Ordinary experience with a plane mirror tells us that, when light is returned, or reflected, as it is usually termed, from a plane or flat surface, there is no alteration in the size of objects viewed in this way, but that the right and the left hands are interchanged: our right hand becomes the left hand in our reflection in the mirror. We notice, further, that our reflection is apparently just as far distant from the mirror on the farther side as we are on this side. In Fig. 13 MM´ is a section of the mirror, and O´ is the image of the hand O as seen in the mirror. Light from O reaches the eye E by way of m, but it appears to come from O´. Since OO´ is perpendicular to the mirror, and O and O´ lie at equal distances from it, it follows from elementary geometry that the angle i´, which the reflected ray makes with mn, the normal to the mirror, is equal to i, the angle which the incident ray makes with the same direction.

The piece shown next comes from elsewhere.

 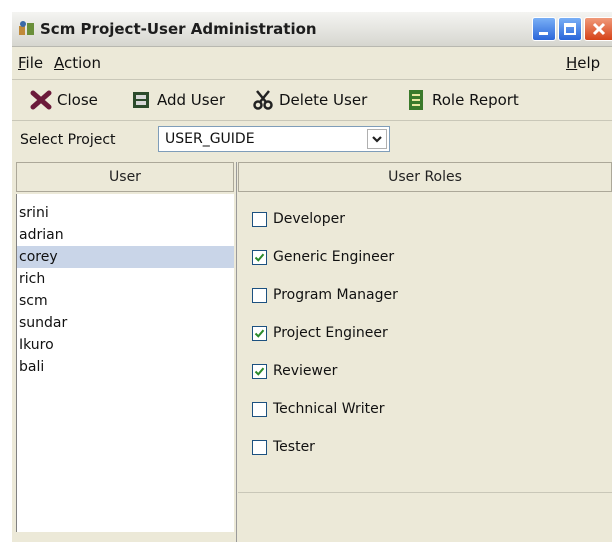 I want to click on delete-user-button: Delete User, so click(x=310, y=100).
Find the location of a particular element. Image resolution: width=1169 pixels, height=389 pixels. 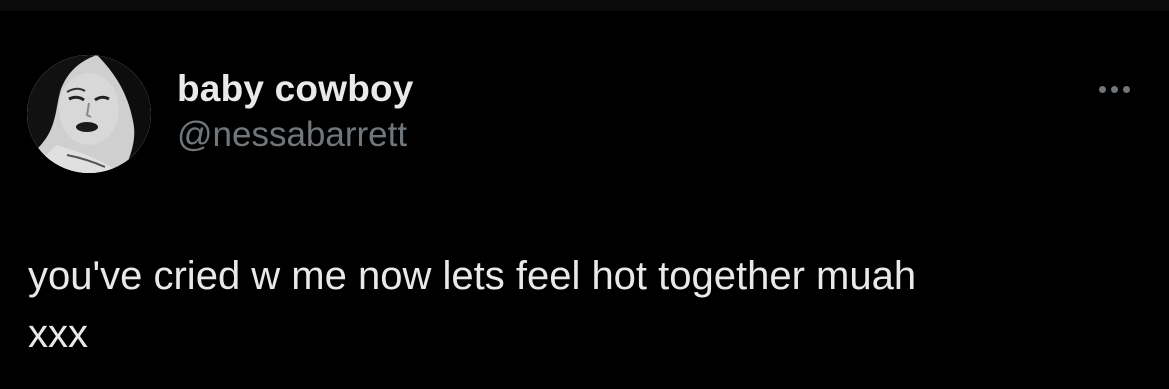

profile-photo is located at coordinates (89, 114).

Fig. 13.—Reflection at a Plane Mirror.

Again, everyday experience tells us that the case is less simple when light actually crosses the bounding surface and passes into the other medium. Thus, if we look down into a bath filled with water, the bottom of the bath appears to have been raised up, and a stick plunged into the water seems to be bent just at the surface, except in the particular case when it is perfectly upright. Since the stick itself has not been bent, light evidently suffers some change in direction as it passes into the water or emerges therefrom. The passage of light from one medium to another was studied by Snell in the seventeenth century, and he enunciated the following laws:—

1. The refracted ray lies in the plane containing the incident ray and the normal to the plane surface separating the two media.

It will be noticed that the reflected ray obeys this law also.

2. The angle r, which the refracted ray makes with the normal, is related to the angle i, which the incident ray makes with the same direction, by the equation

n sin i = n´ sin r, (a)

where n and n´ are constants for the two media which are known as the indices of refraction, or the refractive indices.

This simple trigonometrical relation may be expressed in geometrical language. Suppose we cut a plane section through the two media at right angles to the bounding plane, which then appears as a straight line, SOS´ (Fig. 14), and suppose that IO represents the direction of the incident ray; then Snell’s first law tells us that the refracted ray OR will also lie in this plane. Draw the normal NON´, and with centre O and any radius describe a circle intersecting the incident and refracted rays in the points a and b respectively; let drop perpendiculars ac and bd on to the normal NON´. Then we have n.ac = n´.bd, whence we see that if n be greater than n´, ac is less than bd, and therefore when light passes from one medium into another which is less optically dense, in its passage across the boundary it is bent, or refracted, away from the normal.